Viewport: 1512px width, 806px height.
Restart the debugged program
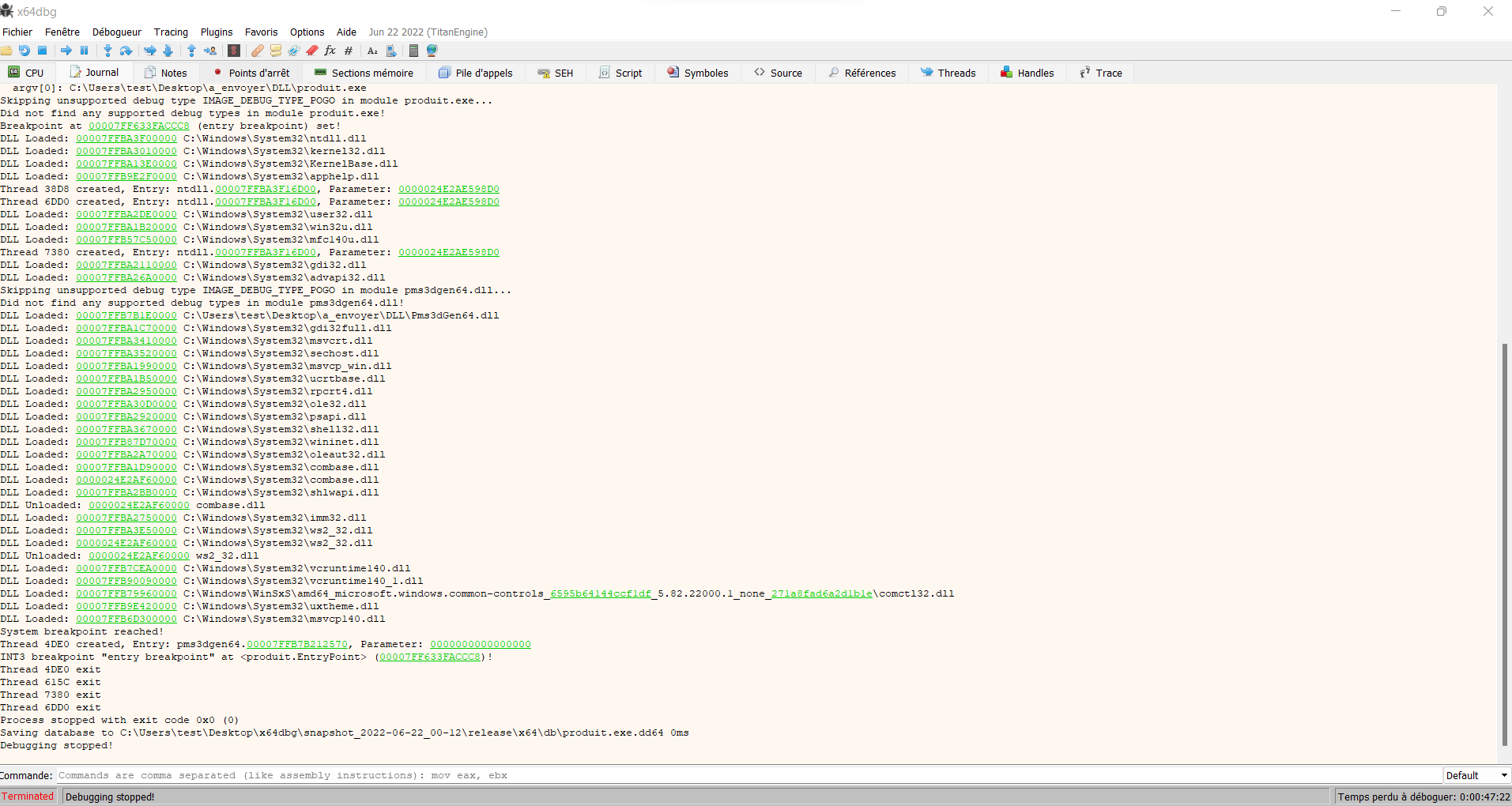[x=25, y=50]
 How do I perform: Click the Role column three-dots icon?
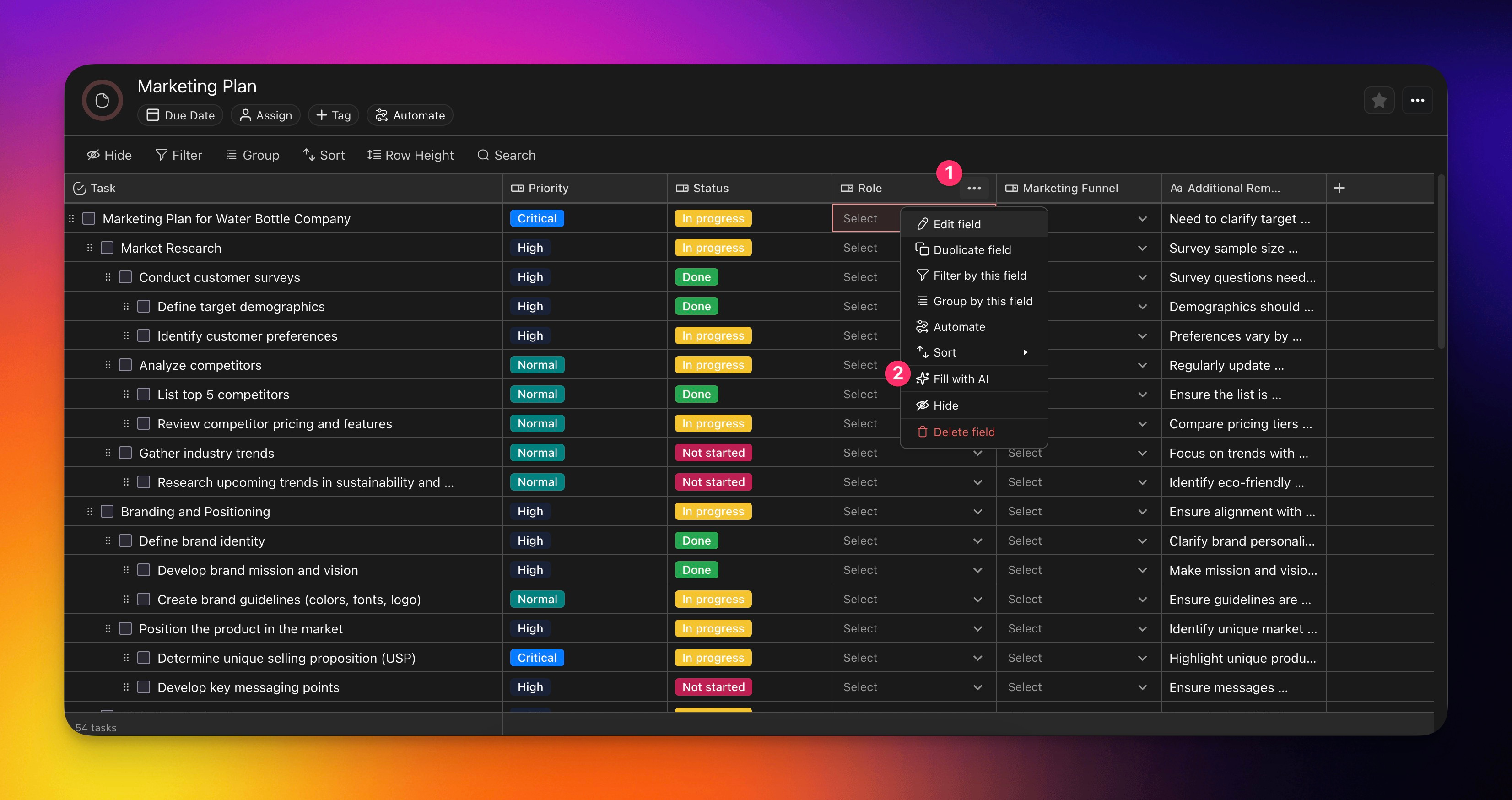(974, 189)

• • • • •

● **What the task asks**
Go to the line containing "Restart the debugged program", then write out word for word every line from there to the end of the listing. Keep both end lines and drop the pictures.

● **Answer to the exercise**
Restart the debugged program
[x=25, y=50]
 How do I perform: Click the Role column three-dots icon?
(974, 189)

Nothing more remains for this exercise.